WHAT NEEDS TO BE DONE:
Where the records hold the string "Naturels", show the whole line it sits on.

Top of DATA FOR ANALYSIS

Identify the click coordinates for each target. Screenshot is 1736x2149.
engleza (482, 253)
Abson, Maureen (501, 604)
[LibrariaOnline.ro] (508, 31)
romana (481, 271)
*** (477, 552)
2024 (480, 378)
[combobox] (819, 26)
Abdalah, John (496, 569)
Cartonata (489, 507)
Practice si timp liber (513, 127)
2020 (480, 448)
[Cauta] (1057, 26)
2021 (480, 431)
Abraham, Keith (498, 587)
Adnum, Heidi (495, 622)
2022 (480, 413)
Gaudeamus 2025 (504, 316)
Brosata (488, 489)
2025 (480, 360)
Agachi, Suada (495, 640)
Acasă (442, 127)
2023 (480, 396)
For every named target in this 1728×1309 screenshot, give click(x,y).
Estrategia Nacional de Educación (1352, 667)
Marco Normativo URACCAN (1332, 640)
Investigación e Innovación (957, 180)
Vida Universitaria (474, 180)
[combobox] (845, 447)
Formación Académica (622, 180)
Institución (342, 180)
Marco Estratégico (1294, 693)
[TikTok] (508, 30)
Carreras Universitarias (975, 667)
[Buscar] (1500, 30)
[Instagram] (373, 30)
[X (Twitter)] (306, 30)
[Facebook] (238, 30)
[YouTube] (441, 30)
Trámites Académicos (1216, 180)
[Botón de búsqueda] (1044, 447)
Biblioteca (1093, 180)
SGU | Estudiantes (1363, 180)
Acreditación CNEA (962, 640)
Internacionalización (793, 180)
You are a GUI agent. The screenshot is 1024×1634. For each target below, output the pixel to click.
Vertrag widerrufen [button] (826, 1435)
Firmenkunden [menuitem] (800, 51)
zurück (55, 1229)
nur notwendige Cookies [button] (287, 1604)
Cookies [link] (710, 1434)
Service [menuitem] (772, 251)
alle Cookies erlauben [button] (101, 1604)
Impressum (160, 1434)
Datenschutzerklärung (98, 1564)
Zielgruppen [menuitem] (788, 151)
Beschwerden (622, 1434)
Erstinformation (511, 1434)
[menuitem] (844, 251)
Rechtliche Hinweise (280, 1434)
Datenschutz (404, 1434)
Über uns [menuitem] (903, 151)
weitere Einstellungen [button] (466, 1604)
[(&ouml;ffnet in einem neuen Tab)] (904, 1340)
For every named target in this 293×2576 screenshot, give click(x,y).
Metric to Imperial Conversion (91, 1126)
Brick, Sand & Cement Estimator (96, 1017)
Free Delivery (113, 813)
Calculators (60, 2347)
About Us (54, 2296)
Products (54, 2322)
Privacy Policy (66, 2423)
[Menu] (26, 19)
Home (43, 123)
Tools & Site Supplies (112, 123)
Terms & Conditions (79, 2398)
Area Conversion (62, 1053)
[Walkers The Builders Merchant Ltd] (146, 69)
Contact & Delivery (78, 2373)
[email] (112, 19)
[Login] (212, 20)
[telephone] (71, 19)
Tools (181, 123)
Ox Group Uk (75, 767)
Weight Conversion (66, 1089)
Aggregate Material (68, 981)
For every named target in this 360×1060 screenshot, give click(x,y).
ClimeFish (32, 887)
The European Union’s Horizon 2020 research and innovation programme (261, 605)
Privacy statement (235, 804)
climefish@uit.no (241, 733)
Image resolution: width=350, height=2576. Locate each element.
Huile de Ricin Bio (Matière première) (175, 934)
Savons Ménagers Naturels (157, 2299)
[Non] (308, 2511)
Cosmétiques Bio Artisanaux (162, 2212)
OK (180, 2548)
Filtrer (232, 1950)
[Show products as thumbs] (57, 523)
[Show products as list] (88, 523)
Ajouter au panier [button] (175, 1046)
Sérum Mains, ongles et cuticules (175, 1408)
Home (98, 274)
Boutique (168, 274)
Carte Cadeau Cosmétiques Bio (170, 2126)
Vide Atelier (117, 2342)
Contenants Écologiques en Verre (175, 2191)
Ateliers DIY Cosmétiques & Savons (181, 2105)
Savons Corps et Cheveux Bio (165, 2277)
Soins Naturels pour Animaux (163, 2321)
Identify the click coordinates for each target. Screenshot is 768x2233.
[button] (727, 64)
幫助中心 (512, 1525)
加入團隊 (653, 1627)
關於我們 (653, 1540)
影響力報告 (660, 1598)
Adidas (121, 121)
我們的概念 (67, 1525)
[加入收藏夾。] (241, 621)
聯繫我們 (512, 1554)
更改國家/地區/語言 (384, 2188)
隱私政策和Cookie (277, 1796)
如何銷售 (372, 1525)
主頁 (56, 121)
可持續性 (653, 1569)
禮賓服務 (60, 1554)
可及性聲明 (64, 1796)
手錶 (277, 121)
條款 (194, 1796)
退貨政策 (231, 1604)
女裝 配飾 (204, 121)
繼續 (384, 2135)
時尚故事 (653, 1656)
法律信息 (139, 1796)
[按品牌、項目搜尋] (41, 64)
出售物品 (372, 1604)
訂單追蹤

Bottom of DATA FOR ANALYSIS

OUTPUT:
Savons Ménagers Naturels (157, 2299)
Soins Naturels pour Animaux (163, 2321)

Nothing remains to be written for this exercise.